Hacker News new | ask | show | jobs
by userbinator 2189 days ago
Or even better: if you can change the problem so that you don't need to parse at all, then do that instead.

Recently I made a comment on the overhead of textual formats from the validation perspective: https://news.ycombinator.com/item?id=23582056

I think that a textual format is overall a horrible idea if the use-case is not presenting the vast majority of the content to humans.

In an ideal world, communication between machines would be all in binary protocols, and developers would know how to read/write them with tools like hex editors as naturally as a second language.

Instead, countless amounts of time and space are wasted by machines converting their native integers into strings, wrapping it in JSON, base64'ing that, wrapping it into XML, then sending it over the network (whose lower layers are thankfully binary) to another machine where the reverse process happens, but with additional checks during parsing. (I am not exaggerating. I have seen systems like this.) 99.99999...% of this data will never be seen by a human. What a disgusting waste of computing power.

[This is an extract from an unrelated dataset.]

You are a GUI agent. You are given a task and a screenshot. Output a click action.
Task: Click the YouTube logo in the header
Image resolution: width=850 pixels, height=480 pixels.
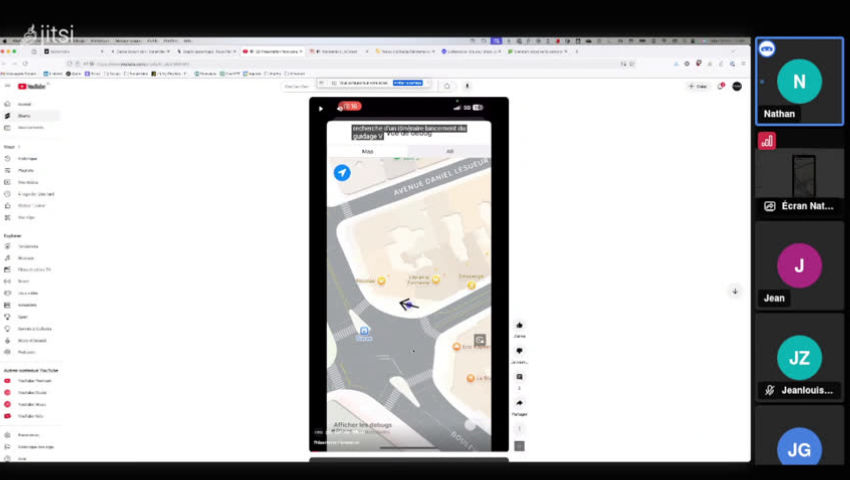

"The fastest way to do something is to not do it at all."

1 comments

Author of the article here - I completely agree. This text parsing problem came up because I was lamenting how many cycles were wasted in text processing. At my current job a text-based protocol from a 3rd party means around 80% of CPU time for the entire application is spent parsing and rendering text just for the protocol. JSON and HTTP come to mind too.

The human readability argument doesn't really hold any water because if you have a structured description of a protocol (e.g. a C struct), you can always write simple tools to inspect the protocol and make it just as humanly readable as JSON is. This is even easier if a language has reflection to generate all this code.

What prevents you from using CBOR? I do understand that a fixed schema is more of a shackle and can't be used in every situation but CBOR doesn't require an external schema.